The vaccines will not be ready to administer until late February, however, and there are concerns about a shortage of freezer units to transport the medicine.
Yet the organisers of the postponed 2020 Games are adamant that the event will open on schedule on July 23.
Thomas Bach, president of the International Olympic Committee, declared in an online press conference from Berlin on Wednesday that the IOC, the Japanese government, the Tokyo metropolitan authorities and the local organising committee are refusing to even consider an alternative scenario.
A healthcare worker, right, holds an empty syringe during a vaccination simulation at a gymnasium of Kawasaki City
“Our task is to organise Olympic Games and not to cancel Olympic Games”, he said. “That is why we are working day and night to organise safe Olympic Games”.
Mr Bach added that speculation about the event, including a possible second postponement or the outright cancellation of Tokyo 2020, was not helpful.
Yet the challenges are daunting.
Japan may have a relatively low number of infections — just under 400,000 in a nation of 126 million — but is the last major industrial nation to start mass vaccinations and there is concern that the shortage of freezer units.
Medical workers are scheduled to be first in line for inoculations, but that will not happen until the end of February.

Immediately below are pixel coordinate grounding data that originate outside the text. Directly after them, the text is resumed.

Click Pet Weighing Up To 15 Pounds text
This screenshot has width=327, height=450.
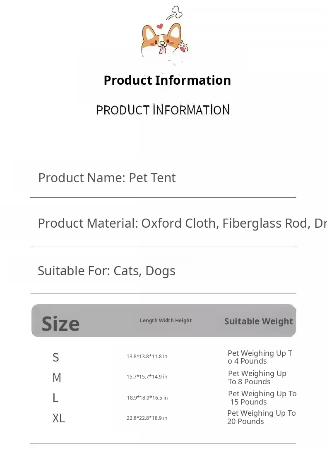[262, 398]
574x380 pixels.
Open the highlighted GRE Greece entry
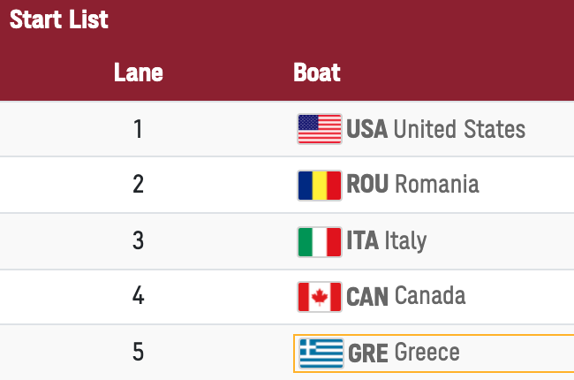click(x=434, y=353)
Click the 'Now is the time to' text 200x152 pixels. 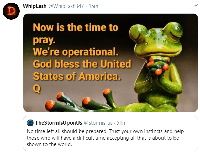coord(76,27)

Health authorities will then need to vaccinate more than 850,000 people a day to inoculate half the population before the games begin — which may not be possible in rural parts of the country and in areas where medical staff are already complaining of exhaustion.
More Japanese are also expressing their opposition to the Games going ahead, with 80 percent of the people responding to a recent poll saying that given the continued spread of the virus and the shortage of time, they would prefer that the Olympics were either delayed for another year or cancelled entirely.
“We can’t hold them; it’s as simple as that”, said Mari Miyamoto, an office worker from Tokyo. “I know the organisers are saying that precautions will be taken and that they will deliver a ‘safe Games’, but they are playing Russian roulette with other people’s lives.
“It is highly irresponsible to let thousands of people — athletes, officials, journalists, sponsors — into the country at a time like this”, she added. “I know the Games are all about money now, but mutant strains of the virus are popping up and it would be very easy for one of them to come into Japan.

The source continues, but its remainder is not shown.